To strengthen his hand in areas where he was least accomplished, Bible advanced James Morgan, his most passionate and gifted marketer, to the presidency
of PM-USA, and gave general counsel Murray Bring, the house intellectual and chief legal tactician, the added title of executive vice president in charge of worldwide regulatory issues and public relations, thus recognizing the company’s likely long-term entanglement in the political and legal realms.

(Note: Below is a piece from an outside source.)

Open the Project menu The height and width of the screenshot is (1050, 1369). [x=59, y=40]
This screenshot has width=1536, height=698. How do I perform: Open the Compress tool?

By the close of his first season running the company, Bible’s career as an international executive stood him in good stead. Increasingly, Philip Morris needed a global outlook, for while the home cigarette business remained its corporate profit center, the company was selling almost three times as many cigarettes overseas, international tobacco profits had nearly caught up to the domestic net, and the United States, as Bible saw it, was “beginning to look like an island of extremism” due to the smoking control measures Americans were adopting. On top of a 20 percent annual growth rate in foreign tobacco profits, PM’s share of the cigarette business was surging almost everywhere abroad: 37 percent, for example, in reunited Germany, Europe’s biggest and most lucrative tobacco market; a similar share in Bible’s homeland, Australia, where it had regained first place; 88 percent in Turkey; 46 percent in Mexico; 29 percent in France; and close to 14 percent of the world’s No. 3 cigarette market, Japan. While per-capita cigarette consumption had fallen off 10 to 12 percent in the lucrative Western European market, where PM reigned in the 1985–1995 decade, and tougher tobacco control regulations were being adopted, some 34 percent of the adult European Union population continued to smoke—more than one-third higher than the 25 percent figure for the U.S. Enforcement of the new antismoking rules, morever, tended to be lax in France, Italy, and Spain, where the national governments still ran the tobacco business, and in Greece and Germany, where cigarettes accounted for 5 to 6 percent of all tax revenues. In Eastern Europe and the dismantled Soviet Union, Philip Morris was sweeping ahead unstoppably by late 1995, at a pace exceeding the combined sales of its two largest rivals, RJR and BAT, and amounting to nearly 60 percent of its U.S. unit volume—and this was largely with imported merchandise and before newly built or renovated local factories had come on stream. Beyond that, PM vigilantly awaited political and economic breakthroughs in other vast markets where it as yet sold few or virtually no cigarettes, like China, India, Pakistan, Indonesia, and Nigeria. By late 1995 the first Marlboros to be made in China were being produced in Shanghai.